I don't know why I am justifying myself really. My point would stand whether I'd worked 100 hours a week or not at all - the choice to stay at home is paid for by those who work, yet it is the SAHPs who make the hurtful and unnecessary comments such as 'farming out' children.

Glorianny Thu 27-Oct-22 22:17:30

I've never understood why child care before 5 is "farming out" children, but after their 4th birthday sending a child to school is OK. Isn't that "farming out" as well?

Prentice Thu 27-Oct-22 22:39:10

Baggs

Esspee

I was a full time mum because I didn’t bring children into the world to farm them out to others to mould their personalities.

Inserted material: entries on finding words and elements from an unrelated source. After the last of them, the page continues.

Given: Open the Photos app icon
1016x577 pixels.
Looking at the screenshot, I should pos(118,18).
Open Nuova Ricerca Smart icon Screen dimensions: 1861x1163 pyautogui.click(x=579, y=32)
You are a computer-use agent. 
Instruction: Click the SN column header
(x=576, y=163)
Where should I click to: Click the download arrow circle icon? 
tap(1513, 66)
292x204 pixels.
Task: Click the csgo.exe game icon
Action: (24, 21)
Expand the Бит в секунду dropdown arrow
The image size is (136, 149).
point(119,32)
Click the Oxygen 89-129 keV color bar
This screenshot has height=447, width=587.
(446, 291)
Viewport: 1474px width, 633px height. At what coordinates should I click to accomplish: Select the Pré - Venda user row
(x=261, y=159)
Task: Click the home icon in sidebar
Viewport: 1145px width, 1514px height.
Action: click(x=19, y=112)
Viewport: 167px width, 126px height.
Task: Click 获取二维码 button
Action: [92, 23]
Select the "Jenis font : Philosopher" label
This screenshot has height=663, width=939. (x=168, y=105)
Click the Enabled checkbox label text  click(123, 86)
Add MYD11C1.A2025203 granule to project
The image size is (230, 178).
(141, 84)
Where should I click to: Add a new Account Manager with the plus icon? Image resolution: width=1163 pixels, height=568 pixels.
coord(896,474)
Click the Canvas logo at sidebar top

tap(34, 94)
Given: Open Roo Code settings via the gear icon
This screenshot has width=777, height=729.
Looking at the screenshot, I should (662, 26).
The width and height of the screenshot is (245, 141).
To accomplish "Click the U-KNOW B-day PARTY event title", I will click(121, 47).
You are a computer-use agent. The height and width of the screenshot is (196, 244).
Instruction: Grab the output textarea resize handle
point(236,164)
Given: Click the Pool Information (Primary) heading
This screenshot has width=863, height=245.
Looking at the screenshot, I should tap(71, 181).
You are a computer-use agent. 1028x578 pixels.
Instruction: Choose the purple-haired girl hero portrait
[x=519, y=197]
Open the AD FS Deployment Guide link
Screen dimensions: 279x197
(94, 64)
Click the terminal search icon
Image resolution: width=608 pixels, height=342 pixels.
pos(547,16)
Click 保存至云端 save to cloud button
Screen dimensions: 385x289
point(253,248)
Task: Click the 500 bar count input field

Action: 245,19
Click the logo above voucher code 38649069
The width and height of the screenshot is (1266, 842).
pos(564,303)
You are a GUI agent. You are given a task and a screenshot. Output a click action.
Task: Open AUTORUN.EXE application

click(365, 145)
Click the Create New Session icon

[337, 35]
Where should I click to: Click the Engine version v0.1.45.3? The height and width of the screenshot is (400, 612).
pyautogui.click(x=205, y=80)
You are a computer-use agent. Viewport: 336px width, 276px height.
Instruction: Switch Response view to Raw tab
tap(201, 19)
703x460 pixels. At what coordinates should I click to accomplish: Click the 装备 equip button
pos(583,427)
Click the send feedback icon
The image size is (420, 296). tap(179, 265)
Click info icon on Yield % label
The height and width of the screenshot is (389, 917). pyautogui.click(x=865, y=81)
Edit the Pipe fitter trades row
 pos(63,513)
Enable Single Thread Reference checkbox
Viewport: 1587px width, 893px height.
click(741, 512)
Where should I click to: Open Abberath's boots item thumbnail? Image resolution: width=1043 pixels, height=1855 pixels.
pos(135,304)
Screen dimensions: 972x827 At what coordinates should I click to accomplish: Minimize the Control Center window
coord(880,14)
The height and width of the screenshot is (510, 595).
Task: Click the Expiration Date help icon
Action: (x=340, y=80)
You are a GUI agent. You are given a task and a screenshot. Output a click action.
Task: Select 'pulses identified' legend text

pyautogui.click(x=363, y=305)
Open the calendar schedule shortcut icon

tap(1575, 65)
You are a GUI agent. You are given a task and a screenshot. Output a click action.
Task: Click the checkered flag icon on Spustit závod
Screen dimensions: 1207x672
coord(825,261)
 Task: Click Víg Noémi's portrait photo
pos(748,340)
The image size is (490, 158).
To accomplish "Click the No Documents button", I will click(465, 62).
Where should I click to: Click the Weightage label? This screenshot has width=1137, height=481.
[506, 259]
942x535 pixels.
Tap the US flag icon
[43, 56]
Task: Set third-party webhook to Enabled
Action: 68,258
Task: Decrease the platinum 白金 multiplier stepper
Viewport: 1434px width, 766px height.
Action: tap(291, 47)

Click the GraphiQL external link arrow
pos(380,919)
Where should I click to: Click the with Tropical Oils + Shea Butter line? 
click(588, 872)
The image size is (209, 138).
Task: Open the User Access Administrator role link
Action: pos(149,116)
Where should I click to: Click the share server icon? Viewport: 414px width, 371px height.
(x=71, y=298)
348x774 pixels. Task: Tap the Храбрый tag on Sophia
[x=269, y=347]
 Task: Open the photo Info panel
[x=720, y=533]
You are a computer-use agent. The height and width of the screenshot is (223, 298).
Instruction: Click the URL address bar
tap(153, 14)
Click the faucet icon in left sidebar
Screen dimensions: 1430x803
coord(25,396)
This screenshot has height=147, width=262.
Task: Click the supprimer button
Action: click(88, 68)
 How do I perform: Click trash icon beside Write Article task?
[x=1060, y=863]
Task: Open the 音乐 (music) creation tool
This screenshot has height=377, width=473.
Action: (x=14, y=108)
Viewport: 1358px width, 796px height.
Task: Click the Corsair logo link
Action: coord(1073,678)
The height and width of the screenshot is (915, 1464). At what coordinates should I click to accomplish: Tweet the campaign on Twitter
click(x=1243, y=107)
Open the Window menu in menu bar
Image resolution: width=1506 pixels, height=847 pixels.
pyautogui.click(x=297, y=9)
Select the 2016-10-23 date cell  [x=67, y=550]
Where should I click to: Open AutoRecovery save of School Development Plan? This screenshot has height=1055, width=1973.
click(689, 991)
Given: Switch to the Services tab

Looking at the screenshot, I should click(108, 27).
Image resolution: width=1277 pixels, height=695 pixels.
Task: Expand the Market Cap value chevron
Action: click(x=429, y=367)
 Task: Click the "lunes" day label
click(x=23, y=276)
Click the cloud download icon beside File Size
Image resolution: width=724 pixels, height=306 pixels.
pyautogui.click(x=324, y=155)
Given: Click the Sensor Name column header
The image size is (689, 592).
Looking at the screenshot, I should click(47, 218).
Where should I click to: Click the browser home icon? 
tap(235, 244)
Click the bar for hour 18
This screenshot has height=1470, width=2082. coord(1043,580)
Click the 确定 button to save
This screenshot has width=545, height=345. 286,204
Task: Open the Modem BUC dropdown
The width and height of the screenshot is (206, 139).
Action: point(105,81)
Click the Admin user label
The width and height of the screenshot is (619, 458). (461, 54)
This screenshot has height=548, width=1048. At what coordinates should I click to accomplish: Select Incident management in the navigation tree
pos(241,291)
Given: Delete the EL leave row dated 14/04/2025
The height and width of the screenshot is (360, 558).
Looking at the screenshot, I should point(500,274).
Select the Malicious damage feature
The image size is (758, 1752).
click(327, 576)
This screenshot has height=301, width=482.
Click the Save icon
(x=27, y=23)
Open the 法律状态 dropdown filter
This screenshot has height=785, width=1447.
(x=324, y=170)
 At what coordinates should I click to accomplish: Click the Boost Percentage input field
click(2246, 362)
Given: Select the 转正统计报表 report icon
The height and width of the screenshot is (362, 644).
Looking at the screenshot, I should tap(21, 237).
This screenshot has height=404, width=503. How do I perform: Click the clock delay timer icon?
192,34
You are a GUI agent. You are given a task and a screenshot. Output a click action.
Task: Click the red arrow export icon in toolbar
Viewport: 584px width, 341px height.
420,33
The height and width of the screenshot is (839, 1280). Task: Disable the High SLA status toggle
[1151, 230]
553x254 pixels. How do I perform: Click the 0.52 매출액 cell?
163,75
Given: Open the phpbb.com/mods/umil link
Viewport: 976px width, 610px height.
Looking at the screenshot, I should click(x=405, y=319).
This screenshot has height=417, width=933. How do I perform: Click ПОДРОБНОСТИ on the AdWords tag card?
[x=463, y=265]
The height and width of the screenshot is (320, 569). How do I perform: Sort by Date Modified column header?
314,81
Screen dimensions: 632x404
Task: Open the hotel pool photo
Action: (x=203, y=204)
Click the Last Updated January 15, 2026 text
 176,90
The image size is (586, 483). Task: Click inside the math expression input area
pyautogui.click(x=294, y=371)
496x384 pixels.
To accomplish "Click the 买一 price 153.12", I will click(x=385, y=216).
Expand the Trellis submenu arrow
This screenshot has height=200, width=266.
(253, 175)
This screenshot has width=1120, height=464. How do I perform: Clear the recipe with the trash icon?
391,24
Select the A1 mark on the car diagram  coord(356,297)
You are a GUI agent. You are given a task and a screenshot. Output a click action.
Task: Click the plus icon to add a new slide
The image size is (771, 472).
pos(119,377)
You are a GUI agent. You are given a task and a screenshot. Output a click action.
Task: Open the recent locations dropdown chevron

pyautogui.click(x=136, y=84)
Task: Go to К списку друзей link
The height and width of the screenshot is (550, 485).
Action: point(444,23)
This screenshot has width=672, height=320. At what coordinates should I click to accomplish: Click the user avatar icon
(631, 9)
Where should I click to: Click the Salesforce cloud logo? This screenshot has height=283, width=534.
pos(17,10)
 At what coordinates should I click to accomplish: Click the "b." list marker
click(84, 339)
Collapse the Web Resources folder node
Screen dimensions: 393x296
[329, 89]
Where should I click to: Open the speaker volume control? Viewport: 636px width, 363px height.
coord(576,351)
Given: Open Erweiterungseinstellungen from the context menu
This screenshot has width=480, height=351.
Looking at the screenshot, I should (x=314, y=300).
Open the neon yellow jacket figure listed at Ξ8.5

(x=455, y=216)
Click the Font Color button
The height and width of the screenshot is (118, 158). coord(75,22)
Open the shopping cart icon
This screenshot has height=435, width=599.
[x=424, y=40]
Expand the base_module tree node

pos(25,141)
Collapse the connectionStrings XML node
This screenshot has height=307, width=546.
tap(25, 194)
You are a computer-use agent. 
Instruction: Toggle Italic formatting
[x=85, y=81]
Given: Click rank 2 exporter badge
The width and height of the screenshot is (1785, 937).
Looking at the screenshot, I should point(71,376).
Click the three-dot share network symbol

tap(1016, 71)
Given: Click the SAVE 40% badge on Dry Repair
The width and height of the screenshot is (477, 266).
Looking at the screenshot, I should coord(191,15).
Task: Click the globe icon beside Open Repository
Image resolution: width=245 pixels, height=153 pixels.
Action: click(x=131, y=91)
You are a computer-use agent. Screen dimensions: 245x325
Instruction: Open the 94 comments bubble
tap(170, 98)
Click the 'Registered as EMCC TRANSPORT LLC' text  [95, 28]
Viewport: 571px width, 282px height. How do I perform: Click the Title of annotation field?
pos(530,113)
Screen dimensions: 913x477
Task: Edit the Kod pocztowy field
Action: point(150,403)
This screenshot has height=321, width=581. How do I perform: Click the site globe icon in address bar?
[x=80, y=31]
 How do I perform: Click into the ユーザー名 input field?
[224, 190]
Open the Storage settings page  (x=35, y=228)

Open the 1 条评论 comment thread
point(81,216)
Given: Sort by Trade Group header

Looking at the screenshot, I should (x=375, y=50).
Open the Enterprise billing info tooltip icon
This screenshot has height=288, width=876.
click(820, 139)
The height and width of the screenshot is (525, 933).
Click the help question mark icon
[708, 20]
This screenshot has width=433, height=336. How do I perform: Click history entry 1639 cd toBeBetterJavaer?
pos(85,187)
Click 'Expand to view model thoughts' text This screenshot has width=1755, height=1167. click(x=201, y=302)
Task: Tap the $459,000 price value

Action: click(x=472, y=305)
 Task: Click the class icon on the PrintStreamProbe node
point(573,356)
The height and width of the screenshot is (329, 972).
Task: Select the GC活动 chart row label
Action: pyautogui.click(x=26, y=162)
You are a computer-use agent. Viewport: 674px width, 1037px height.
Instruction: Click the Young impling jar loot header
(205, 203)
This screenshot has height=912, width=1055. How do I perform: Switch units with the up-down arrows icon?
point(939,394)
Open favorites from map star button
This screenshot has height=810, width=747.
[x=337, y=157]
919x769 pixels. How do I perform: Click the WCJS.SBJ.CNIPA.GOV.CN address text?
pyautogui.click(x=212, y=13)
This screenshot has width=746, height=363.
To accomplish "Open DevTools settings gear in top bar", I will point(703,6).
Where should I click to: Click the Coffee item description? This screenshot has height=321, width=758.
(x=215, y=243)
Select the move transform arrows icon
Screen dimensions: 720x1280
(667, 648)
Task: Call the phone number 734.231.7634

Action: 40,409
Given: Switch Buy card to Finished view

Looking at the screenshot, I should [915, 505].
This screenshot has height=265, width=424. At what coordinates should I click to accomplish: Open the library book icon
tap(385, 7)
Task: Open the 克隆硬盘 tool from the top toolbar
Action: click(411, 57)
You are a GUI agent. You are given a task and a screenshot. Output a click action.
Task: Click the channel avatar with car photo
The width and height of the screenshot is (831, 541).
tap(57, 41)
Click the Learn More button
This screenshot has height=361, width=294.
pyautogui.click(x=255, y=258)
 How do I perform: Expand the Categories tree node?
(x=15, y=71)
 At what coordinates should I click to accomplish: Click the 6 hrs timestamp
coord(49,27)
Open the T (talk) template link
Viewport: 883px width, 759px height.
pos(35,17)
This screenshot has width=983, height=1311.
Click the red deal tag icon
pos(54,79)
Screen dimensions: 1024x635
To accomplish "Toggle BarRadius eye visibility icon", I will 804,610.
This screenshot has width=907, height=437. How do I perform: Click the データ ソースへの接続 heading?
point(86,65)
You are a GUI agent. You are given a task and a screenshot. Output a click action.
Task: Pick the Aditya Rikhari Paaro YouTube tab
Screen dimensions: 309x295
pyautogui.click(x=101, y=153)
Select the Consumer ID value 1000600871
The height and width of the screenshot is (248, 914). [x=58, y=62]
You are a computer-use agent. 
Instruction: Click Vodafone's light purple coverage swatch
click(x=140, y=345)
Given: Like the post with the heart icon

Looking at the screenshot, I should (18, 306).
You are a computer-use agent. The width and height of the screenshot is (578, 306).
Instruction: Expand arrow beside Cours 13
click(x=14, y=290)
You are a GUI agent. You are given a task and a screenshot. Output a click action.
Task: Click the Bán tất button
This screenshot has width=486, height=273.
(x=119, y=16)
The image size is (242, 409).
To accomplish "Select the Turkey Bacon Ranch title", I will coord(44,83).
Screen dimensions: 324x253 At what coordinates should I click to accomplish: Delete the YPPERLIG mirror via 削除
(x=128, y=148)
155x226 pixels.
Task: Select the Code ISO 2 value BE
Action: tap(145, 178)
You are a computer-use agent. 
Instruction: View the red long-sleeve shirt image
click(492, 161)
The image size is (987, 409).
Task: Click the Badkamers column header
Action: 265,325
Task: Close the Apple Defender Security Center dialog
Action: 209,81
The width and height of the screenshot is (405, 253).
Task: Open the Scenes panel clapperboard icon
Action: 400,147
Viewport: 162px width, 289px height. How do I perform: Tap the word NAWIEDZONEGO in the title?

Had it been a financial imperative that I worked I would not have had children.

I felt the same, espee, about wanting to bring up my children myself if only because I and their father were the ones who cared the most about what they were taught, especially in their early years.

Re your second point though, bringing up one's own kids is work and that's what people have been ignoring for too long just because it is technically unpaid.

It is certainly work, but for those who can, or are willing to make do with less, there is no better reward than to be with your own young children.

Doodledog Thu 27-Oct-22 22:42:26

Glorianny

I've never understood why child care before 5 is "farming out" children, but after their 4th birthday sending a child to school is OK. Isn't that "farming out" as well?

Good point.

Mollygo Thu 27-Oct-22 22:51:14

Re farming out at school; same things apply. If you can afford to keep them at home and are able to teach them yourself, no need to send them to school, just be a SAHT.
Only thing that’s not the same is that schooling at home or at school isn’t the same as child care.

Farmor15 Thu 27-Oct-22 23:24:08

Even non-working mothers in the old days sometimes “farmed out” their children. Apparently I was sent to some kind of “baby farm” when I was about a year old so my parents could go on holidays. My mother told me she heard afterwards that the establishment used to drug the children to keep them quiet!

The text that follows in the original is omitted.